Poi ci sono la talentuosa figlia d’arte West Duchovny, figlia di David e di Tea Leoni, le sorprendenti Dina Shilabi, Uzo Aduba, il bravo Taylor Kitsch

La miniserie è prodotta da Eric Newman, Alex Gibney, e Peter Berg, che ne è anche regista.

La base della trama è assolutamente reale, come dimostrano le testimonianze delle vittime dell’OxyContin all’inizio di ogni puntata. La fonte è doppia: il volume “Pain Killer: L’impero dell’inganno e la grande epidemia americana di oppiacei”, scritto da Barry Meier, e l’articolo “The Family That Built the Empire of Pain”, pubblicato sul New Yorker a firma di Patrick Radden Keefe.

Sei curioso di indagare uno degli scandali farmaceutici più grossi e devastanti degli USA? Preparati a scoprire segreti, menzogne e corruzione di una miniserie su Netflix dalle grandi aspettative.

Painkiller

Guarda il trailer e leggi la trama

La trama segue le storie di diversi personaggi e i loro punti di vista: il presidente della società Richard Sackler; la giovane venditrice Shannon Schaeffer; l’investigatrice Edie Flowers; il meccanico Glen Kryger.

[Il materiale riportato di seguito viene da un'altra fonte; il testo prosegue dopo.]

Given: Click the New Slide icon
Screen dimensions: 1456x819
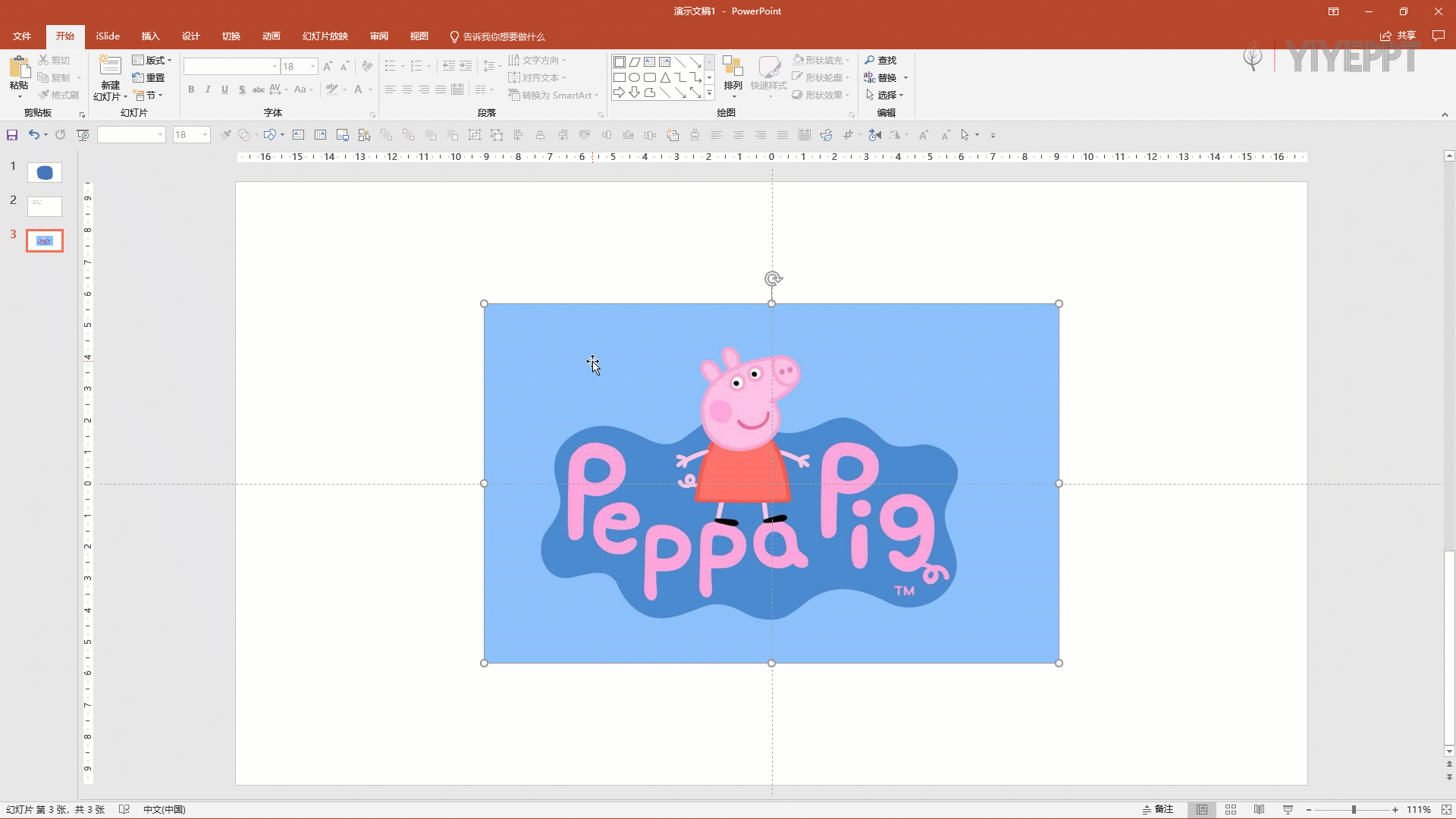Looking at the screenshot, I should point(110,67).
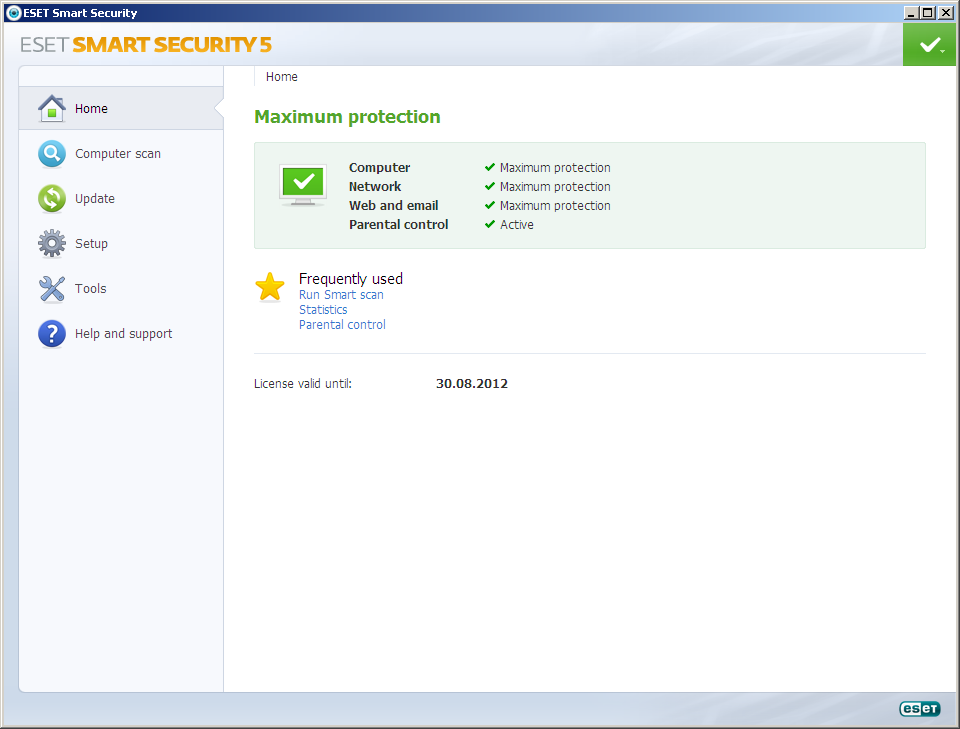Open the Computer scan section
This screenshot has width=960, height=729.
pos(118,154)
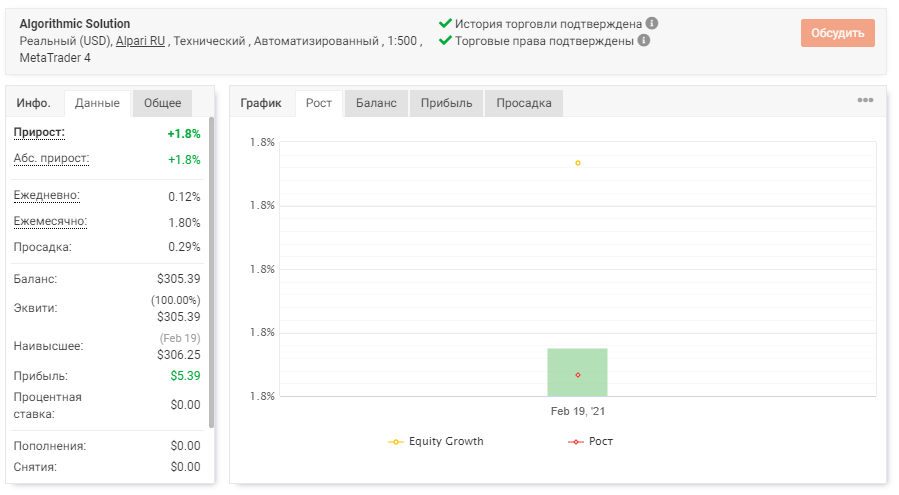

Il contesto è quello dell’America degli anni Novanta, quando entrò in circolo l’ossicodone, con il conseguente degrado sociale e il successo commerciale che ha arricchito a dismisura i produttori.

Sei puntate che raccontano una storia vera. Tutto ruota attorno all’OxyContin, messo in commercio nel 1996 dalla Purdue Farmaceutical, azienda in quel momento in crisi.

Sotto la guida di Richard Sackler, la Purdue spinge il farmaco grazie a una aggressiva strategia di marketing e disinformazione, inducendo i medici a prescrivere l’antidolorifico con la corruzione, pur conoscendone gli effetti. Scopri tutto quello che c’è da sapere e che si cela dietro questo mondo di inganno.